===== Extract provided

TORRE DAVID // GRAN HORIZONTE
2012 // enice, Italy
* Awarded the 2012 Golden Lion
// Project Manager
Urban-Think Tank
Chair of Architecture and Urban Design, ETH Zürich
Urban-Think Tank was awarded the Golden Lion for the Best Project of the Common Ground Exhibition at the 13th International Architecture Exhibition – la Biennale di Venezia. The exhibit, “Torre David / Gran Horizonte,” was produced in collaboration with Justin McGuirk (curator) and Iwan Baan (photographer).
In the spirit of the Biennale’s theme, Common Ground, the installation took the form of a Venezuelan arepa restaurant, creating a genuinely social space rather than a didactic exhibition space. According to an official statement from la Biennale di Venezia: “[t]he jury praised the architects for recognizing the power of this transformational project. An informal community created a new home and a new identity by occupying Torre David and did so with flair and conviction. This initiative can be seen as an inspirational model acknowledging the strength of informal societies.”

==========
===== Data block

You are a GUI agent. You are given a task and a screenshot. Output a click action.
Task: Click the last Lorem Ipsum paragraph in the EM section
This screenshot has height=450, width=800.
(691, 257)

==========

Could you reproduce the Torre David passage from "TORRE DAVID //" to "Iwan Baan (photographer)."? The listing plays no part here.

TORRE DAVID // GRAN HORIZONTE
2012 // enice, Italy
* Awarded the 2012 Golden Lion
// Project Manager
Urban-Think Tank
Chair of Architecture and Urban Design, ETH Zürich
Urban-Think Tank was awarded the Golden Lion for the Best Project of the Common Ground Exhibition at the 13th International Architecture Exhibition – la Biennale di Venezia. The exhibit, “Torre David / Gran Horizonte,” was produced in collaboration with Justin McGuirk (curator) and Iwan Baan (photographer).